▶ **RECORDS TO USE**
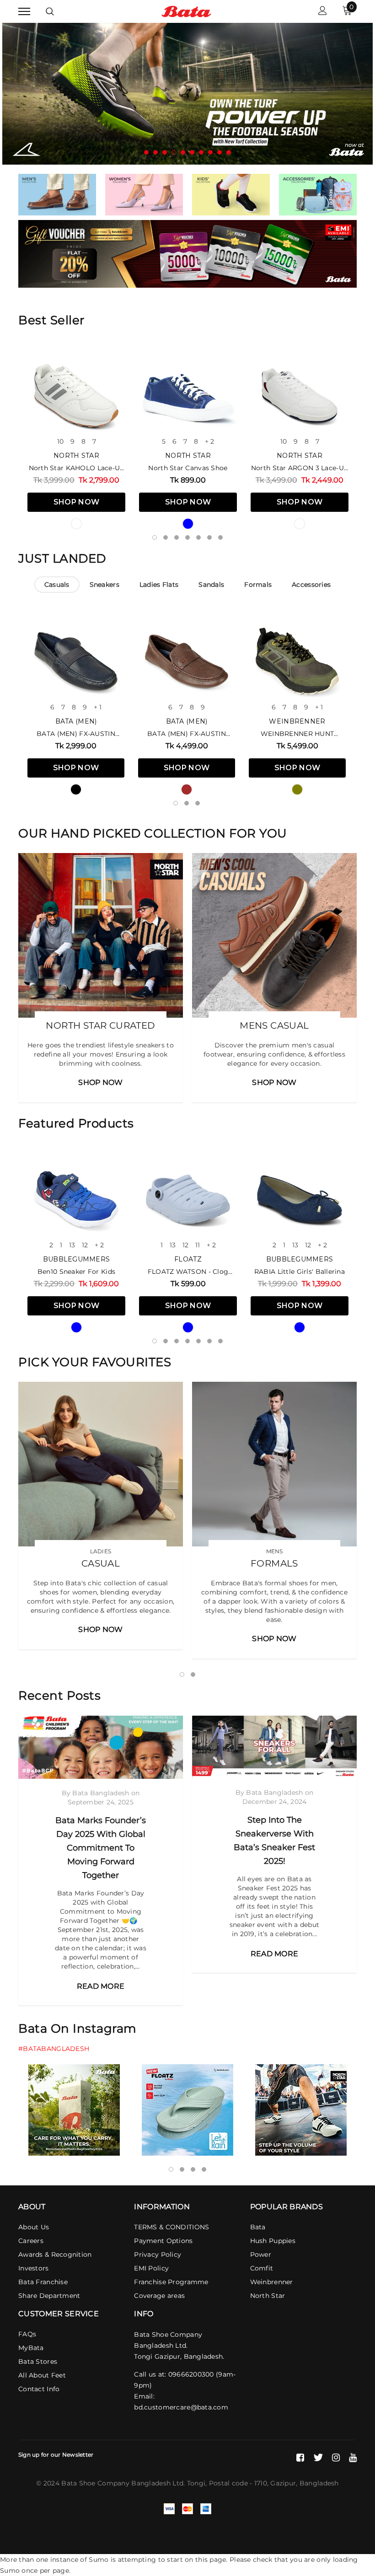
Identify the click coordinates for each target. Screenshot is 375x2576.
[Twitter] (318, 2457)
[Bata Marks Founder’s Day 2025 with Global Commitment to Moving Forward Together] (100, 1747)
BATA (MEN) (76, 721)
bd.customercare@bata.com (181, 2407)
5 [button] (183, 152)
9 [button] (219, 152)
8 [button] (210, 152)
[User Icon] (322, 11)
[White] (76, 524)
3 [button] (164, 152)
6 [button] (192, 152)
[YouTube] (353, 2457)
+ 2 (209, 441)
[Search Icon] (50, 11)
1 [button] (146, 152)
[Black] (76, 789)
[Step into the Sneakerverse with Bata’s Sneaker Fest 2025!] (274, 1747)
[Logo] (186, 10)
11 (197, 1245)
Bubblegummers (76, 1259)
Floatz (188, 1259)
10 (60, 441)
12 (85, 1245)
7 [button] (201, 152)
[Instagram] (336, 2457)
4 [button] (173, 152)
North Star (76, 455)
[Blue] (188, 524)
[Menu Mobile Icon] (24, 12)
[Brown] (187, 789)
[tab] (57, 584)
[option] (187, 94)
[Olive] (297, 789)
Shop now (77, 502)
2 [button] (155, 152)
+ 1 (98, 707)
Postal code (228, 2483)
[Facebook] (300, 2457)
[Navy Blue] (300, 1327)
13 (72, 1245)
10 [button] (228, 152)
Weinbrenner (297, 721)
---
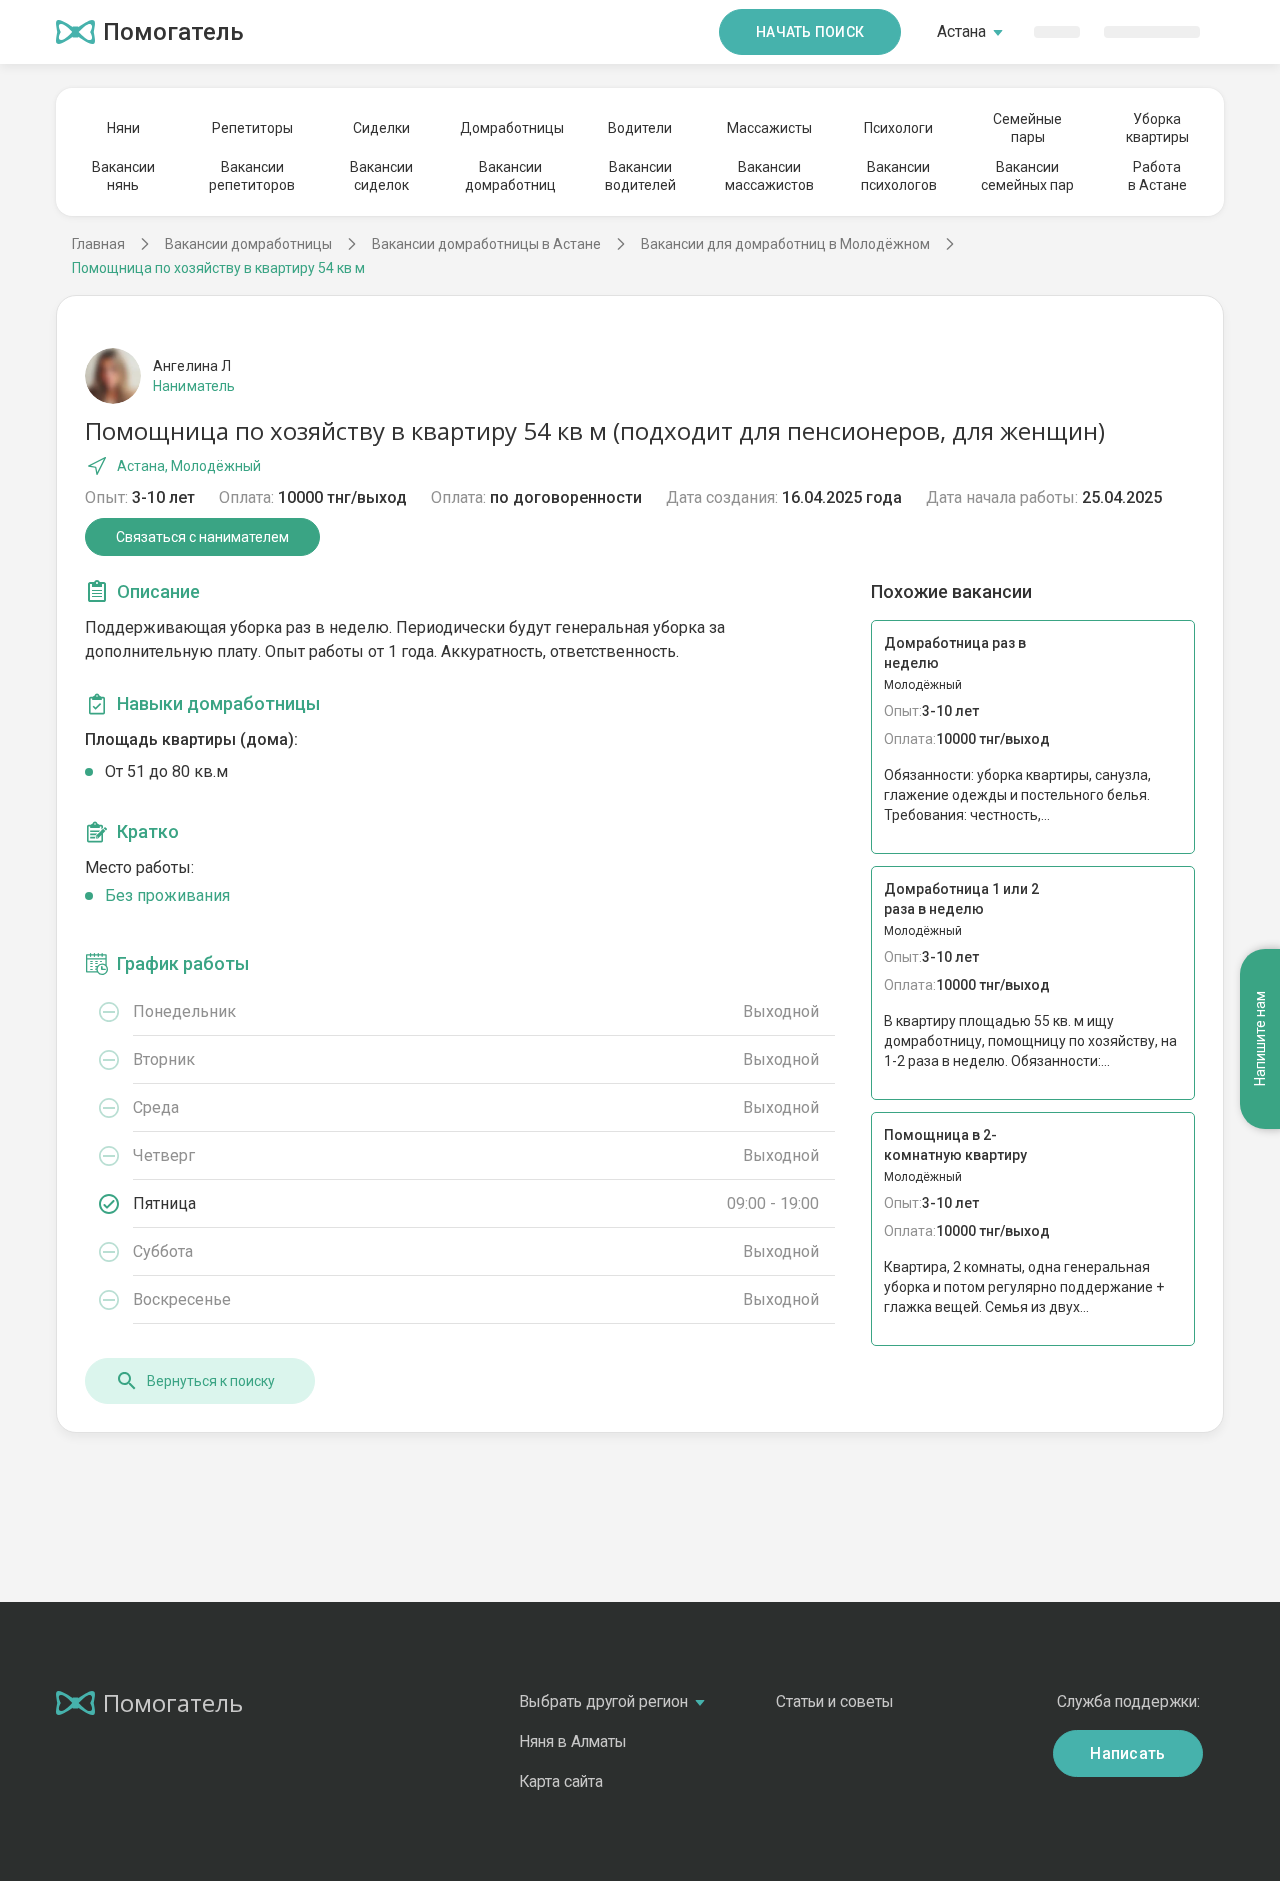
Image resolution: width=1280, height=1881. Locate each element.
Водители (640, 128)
* * *
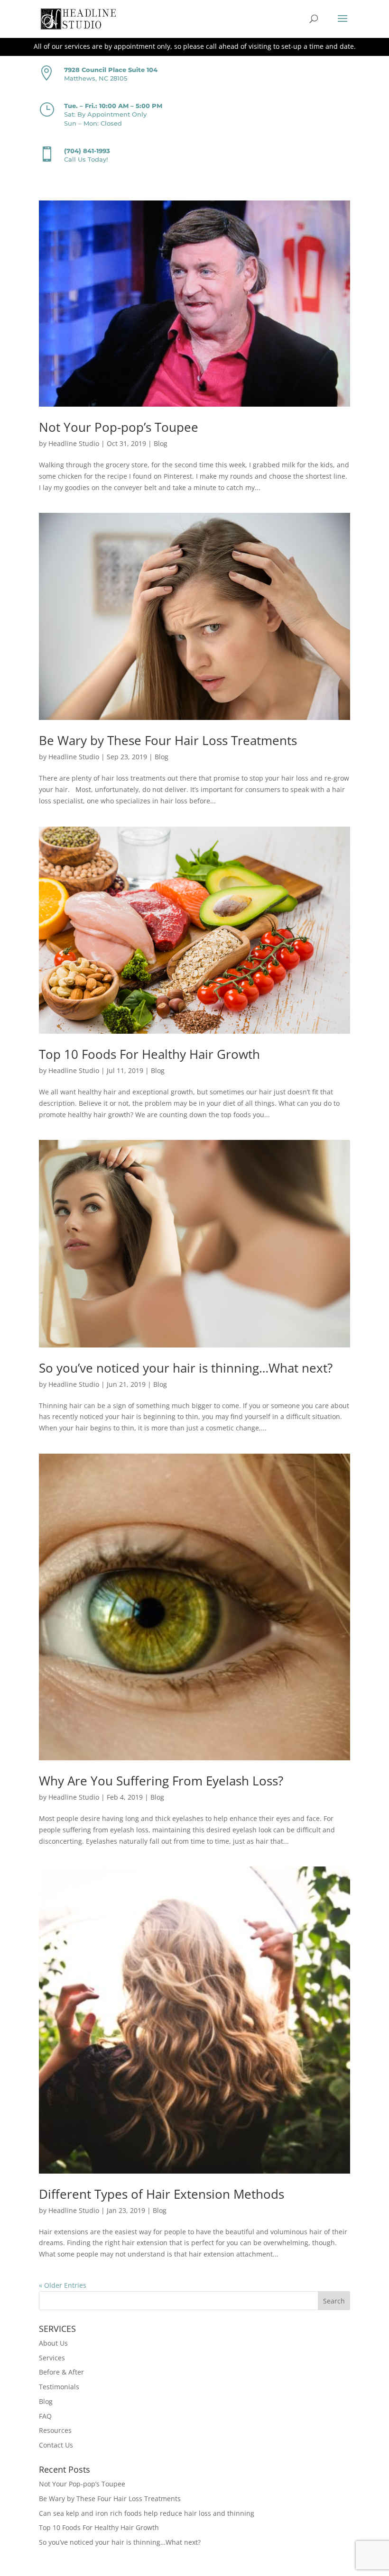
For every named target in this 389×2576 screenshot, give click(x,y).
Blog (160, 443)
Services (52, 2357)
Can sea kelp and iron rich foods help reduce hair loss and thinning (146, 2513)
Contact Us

▶ **TASK INSTRUCTIONS**
Print only what lies in the material above starting at the line with "Identify the click" and ending at the line with "8 [button] (210, 152)", every line exactly as given.

▶ **ANSWER FOR THIS EXERCISE**
Identify the click coordinates for each target. Screenshot is 375x2576.
[Twitter] (318, 2457)
[Bata Marks Founder’s Day 2025 with Global Commitment to Moving Forward Together] (100, 1747)
BATA (MEN) (76, 721)
bd.customercare@bata.com (181, 2407)
5 [button] (183, 152)
9 [button] (219, 152)
8 [button] (210, 152)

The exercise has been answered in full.